Smart working: non solo lavorare da casa, ma abbandonare la postazione (fissa) in ufficio
Quando parliamo di smart working il nostro pensiero corre immediatamente alla possibilità di lavorare da casa; ma smart working in realtà, per un numero crescente di aziende, significa e significherà anche l’addio alla postazione fissa di lavoro. Si entra nella sede, o in una delle sedi, della propria azienda e ci si siede liberamente dove si trova posto, tanto bastano un pc e una connessione per essere perfettamente efficienti. E la mia cara vecchia scrivania? La piantina da annaffiare? Le foto dei bimbi? La tazza per il tè? L’attestato di partecipazione all’ultima maratona?
Non vogliamo ironizzare. La postazione di lavoro è uno spazio di identità personale che risponde a un preciso bisogno di autoaffermazione e di autoprotezione. Per molti di noi è l’equivalente “adulto” della nostra stanzetta di adolescenti, il tempio della nostra autoconsapevolezza. Insomma la fine della postazione fissa non è solo una profonda trasformazione organizzativa. Impatta significativamente sulla nostra esperienza umana al lavoro. È un tema delicato che dovrebbe impegnare la riflessione attenta della psicologia del lavoro.

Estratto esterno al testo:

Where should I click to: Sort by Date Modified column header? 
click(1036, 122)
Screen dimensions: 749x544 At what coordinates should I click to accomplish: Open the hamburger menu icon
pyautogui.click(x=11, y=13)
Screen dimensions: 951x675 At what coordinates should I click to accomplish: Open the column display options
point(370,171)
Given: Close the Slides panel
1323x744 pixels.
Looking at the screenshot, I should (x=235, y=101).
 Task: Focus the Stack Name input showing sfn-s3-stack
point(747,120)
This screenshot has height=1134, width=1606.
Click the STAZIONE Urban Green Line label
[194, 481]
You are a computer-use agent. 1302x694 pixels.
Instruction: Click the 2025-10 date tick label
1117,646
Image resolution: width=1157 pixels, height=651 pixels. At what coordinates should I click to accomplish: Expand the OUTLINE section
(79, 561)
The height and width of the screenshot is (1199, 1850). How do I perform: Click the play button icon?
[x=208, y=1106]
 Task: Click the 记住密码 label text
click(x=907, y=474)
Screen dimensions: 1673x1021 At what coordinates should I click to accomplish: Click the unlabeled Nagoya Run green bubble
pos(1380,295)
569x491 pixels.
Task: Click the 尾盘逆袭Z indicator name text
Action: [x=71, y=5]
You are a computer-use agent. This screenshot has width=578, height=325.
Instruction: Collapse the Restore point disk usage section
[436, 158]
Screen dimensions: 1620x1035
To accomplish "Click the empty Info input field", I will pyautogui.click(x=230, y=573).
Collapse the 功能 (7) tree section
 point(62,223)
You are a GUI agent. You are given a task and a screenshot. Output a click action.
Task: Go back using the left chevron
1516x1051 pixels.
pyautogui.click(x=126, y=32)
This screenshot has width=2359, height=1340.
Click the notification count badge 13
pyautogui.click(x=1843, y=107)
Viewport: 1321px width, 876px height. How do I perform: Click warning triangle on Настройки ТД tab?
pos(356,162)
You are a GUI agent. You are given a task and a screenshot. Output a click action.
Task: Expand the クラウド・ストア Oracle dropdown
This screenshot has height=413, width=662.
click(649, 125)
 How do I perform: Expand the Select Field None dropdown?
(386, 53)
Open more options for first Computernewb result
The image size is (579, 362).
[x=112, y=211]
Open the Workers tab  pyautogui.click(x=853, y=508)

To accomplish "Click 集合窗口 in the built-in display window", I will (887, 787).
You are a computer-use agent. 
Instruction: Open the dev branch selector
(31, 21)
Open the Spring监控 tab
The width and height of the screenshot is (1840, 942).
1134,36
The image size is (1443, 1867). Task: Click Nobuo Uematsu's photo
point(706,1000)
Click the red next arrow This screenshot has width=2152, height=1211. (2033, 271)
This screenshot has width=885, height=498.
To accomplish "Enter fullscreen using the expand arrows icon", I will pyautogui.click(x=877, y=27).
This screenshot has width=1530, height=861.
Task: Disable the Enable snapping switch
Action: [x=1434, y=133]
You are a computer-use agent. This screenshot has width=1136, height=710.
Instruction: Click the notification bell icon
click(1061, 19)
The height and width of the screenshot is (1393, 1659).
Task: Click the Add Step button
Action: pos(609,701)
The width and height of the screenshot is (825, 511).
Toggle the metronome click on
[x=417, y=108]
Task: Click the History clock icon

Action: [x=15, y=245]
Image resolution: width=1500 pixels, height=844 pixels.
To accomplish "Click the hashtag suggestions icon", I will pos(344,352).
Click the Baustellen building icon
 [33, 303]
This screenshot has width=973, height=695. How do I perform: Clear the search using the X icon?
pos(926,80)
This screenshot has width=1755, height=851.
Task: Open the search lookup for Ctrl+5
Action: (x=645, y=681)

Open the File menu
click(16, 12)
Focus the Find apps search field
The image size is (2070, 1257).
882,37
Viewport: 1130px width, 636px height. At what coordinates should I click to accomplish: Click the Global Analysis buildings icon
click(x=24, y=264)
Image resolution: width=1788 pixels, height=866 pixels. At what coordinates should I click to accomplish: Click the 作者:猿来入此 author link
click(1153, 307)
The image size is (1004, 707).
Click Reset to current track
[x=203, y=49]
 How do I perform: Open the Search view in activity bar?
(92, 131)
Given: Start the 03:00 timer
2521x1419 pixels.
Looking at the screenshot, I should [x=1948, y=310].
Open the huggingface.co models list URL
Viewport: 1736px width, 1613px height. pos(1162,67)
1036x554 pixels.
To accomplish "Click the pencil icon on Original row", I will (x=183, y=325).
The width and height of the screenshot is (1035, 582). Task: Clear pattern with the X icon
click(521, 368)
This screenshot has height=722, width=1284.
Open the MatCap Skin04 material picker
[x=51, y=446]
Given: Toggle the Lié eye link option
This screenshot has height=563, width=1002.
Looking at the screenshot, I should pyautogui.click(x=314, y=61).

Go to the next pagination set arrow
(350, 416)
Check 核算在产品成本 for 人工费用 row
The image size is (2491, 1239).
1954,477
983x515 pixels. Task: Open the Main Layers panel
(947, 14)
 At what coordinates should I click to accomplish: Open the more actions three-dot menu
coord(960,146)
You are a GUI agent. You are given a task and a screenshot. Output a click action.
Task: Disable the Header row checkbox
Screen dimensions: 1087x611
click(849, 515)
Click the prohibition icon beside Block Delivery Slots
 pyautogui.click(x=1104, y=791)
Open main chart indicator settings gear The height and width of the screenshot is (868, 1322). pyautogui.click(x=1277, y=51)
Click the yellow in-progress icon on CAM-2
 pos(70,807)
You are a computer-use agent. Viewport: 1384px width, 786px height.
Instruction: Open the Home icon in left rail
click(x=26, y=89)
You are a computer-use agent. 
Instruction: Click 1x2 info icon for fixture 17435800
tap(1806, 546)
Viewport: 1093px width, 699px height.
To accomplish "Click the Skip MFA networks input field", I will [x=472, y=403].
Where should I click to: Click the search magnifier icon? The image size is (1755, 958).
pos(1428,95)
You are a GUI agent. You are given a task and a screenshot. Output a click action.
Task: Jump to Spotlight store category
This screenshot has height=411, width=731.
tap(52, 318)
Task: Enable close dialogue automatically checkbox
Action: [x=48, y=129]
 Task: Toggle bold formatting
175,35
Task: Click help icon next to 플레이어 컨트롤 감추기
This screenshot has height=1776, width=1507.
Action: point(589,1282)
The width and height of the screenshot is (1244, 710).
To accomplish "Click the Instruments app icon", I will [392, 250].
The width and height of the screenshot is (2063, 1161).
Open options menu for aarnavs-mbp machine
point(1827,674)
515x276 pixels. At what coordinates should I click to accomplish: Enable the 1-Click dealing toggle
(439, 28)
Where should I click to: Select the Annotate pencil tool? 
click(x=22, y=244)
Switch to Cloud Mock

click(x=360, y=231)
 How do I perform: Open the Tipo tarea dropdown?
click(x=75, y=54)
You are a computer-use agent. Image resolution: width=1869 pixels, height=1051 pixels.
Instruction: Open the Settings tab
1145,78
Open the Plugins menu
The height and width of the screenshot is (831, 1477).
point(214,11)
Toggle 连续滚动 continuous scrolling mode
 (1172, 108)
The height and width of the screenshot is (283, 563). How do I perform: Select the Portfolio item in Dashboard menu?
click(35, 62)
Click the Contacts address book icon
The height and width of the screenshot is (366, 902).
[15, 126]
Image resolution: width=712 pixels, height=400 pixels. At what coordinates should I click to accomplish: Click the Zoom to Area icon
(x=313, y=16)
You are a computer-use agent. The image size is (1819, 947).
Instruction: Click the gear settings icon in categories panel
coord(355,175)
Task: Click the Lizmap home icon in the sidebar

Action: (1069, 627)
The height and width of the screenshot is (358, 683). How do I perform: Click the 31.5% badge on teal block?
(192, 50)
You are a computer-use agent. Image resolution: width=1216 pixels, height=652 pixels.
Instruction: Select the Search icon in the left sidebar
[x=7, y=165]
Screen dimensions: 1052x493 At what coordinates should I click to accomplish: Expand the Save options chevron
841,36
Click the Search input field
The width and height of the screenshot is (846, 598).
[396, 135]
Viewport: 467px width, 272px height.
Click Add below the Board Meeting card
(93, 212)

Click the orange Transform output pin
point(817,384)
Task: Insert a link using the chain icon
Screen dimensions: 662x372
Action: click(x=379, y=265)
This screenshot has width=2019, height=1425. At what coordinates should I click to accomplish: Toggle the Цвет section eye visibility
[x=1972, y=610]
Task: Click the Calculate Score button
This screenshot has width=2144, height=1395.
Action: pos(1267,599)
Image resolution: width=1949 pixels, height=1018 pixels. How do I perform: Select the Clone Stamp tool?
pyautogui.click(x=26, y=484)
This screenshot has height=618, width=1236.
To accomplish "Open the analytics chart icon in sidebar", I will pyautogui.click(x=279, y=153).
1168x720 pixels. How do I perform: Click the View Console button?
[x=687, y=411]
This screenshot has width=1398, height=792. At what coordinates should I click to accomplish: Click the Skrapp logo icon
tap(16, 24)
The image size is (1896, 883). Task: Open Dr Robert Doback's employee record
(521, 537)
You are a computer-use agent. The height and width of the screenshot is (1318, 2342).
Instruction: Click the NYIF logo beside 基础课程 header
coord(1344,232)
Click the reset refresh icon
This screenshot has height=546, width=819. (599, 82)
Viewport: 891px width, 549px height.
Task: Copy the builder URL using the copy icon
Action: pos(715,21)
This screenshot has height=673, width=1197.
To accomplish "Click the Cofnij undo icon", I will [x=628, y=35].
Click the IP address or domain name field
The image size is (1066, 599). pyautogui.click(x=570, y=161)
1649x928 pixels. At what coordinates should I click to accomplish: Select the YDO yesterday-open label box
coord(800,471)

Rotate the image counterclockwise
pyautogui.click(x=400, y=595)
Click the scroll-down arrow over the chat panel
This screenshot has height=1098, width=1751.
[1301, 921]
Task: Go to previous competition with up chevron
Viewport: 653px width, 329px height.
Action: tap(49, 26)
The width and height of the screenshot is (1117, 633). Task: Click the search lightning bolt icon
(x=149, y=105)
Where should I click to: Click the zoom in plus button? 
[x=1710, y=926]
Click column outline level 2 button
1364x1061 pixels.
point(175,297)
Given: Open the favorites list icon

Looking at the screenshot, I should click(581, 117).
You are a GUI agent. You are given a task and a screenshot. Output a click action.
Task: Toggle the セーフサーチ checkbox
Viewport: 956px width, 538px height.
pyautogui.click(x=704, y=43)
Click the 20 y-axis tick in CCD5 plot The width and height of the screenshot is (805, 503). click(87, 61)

Premessa dunque la necessità di considerare approfonditamente il diso-rientamento del “nomadismo digitale”, è importante enfatizzare i vantaggi di un mondo dove il nostro “posto” in ufficio è ovunque ci sia una connessione e un pc:
1) Energia e autostima.
La postazione di lavoro è la trasposizione fisica del concetto di “zona di comfort”, uno spazio in cui ci sentiamo perfettamente a nostro agio, protetti, sicuri, un nostro “giardino di proprietà privata”. Probabilmente questo è il contesto giusto per un impiegato chiamato a svolgere mansioni ripetitive secondo rituali ben consolidati. Se però consideriamo che oggi il lavoro è sempre di più autonomia, energia, intraprendenza personale allora lavorare in un ambiente senza “zone di comfort” può aiutarci a raccogliere con più coraggio le nostre quotidiane sfide professionali. Non solo, scoprire di poter fare a meno delle nostre piccole certezze e abitudini è uno straordinario balsamo per l’autostima.
2) Creatività.
Muoversi in uno spazio di lavoro aperto, senza postazioni fisse, significa cambiare continuamente punti di vista e prospettive. I processi innovativi nascono così: ci troviamo per caso a guardare un fenomeno da un’angolazione insolita e scopriamo improvvisamente un nuovo volto, una nuova funzione, un nuovo significato. Inoltre lo smartworking inevitabilmente riduce il numero di consuetudini e di rituali. Trovarsi più frequentemente in spazi nuovi e dunque in situazioni nuove ci rende più flessibili e dunque più esposti allo spirito creativo.
3) Empatia.
A tutti piace avere “il compagno di banco”, “il vicino di casa” con cui intrattenersi in lunghe chiacchierate. Eppure quando trascorriamo tutto il nostro tempo con le stesse persone i nostri muscoli relazionali si atrofizzano, perdiamo elasticità. Non avere una postazione di lavoro fissa in cui rifugiarsi appena possibile ci costringe ad aumentare il numero di persone con cui interagiamo e le occasioni di interazione e di confronto. Più stiamo con gli altri più impariamo a tenere conto degli altri, ad ascoltare, a metterci in discussione.